**Exercise data:**
========================
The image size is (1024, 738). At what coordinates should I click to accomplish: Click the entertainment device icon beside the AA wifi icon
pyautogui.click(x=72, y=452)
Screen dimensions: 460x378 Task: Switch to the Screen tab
========================
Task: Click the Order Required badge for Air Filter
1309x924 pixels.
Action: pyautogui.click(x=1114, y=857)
========================
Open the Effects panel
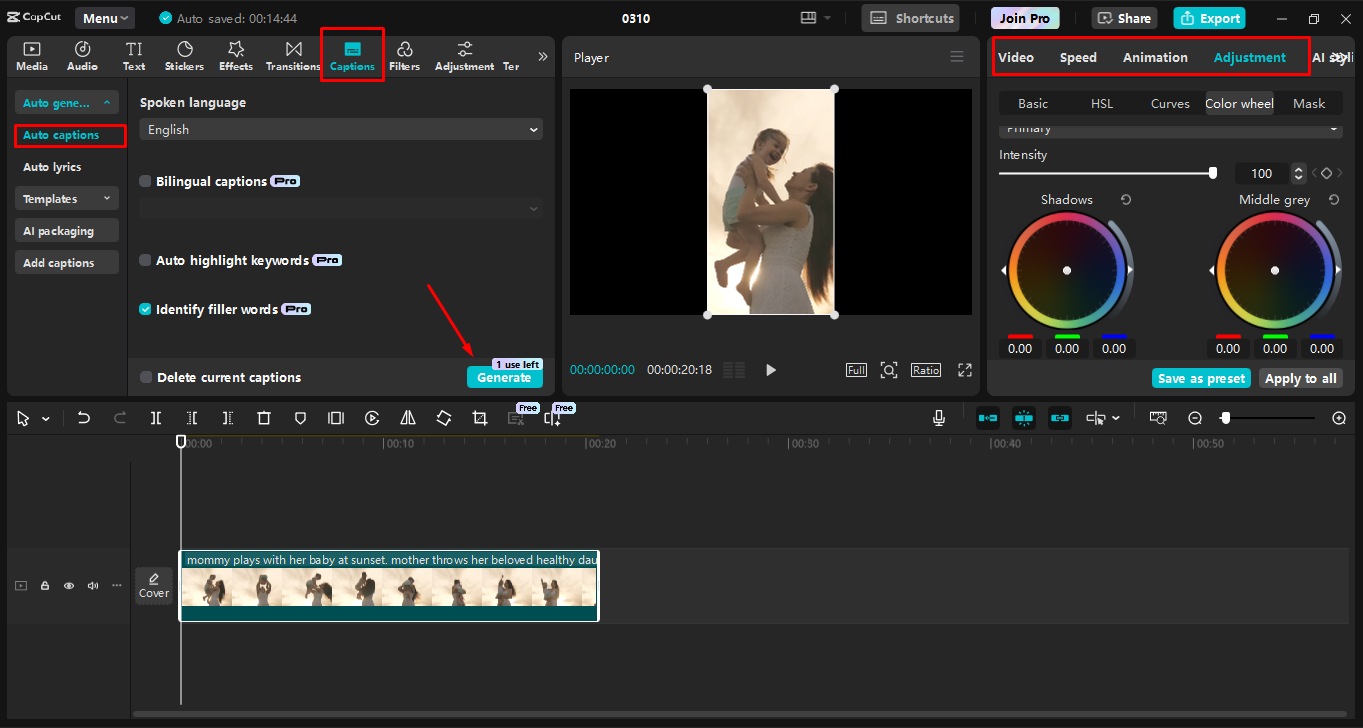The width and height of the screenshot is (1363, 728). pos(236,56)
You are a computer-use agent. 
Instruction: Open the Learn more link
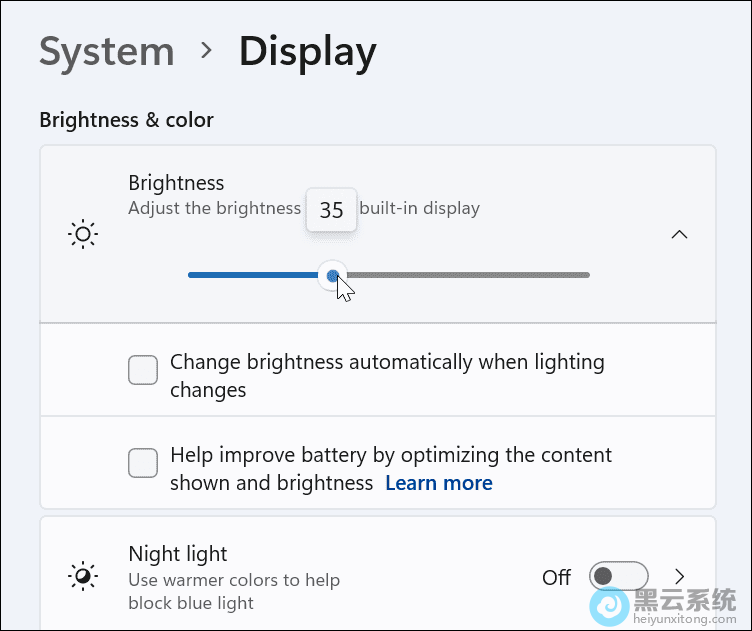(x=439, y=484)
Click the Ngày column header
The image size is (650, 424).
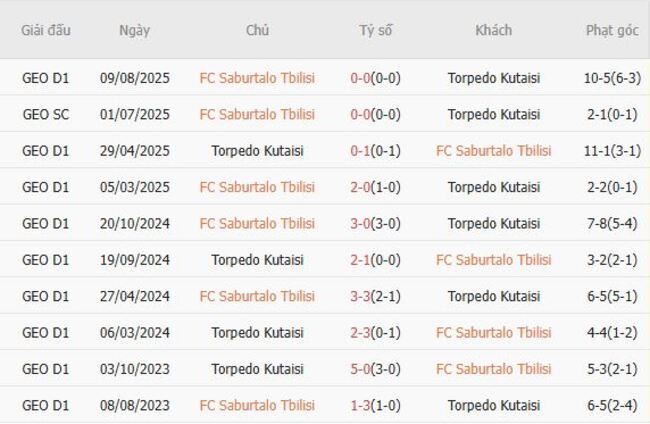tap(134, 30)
========================
**Instructions for the task:** Your answer must consist solely of the lines above between the line holding "The image size is (1024, 738)." and the line holding "Screen dimensions: 460x378", inclusive, copied exactly.

**Output for this task:**
The image size is (1024, 738). At what coordinates should I click to accomplish: Click the entertainment device icon beside the AA wifi icon
pyautogui.click(x=72, y=452)
Screen dimensions: 460x378 Task: Switch to the Screen tab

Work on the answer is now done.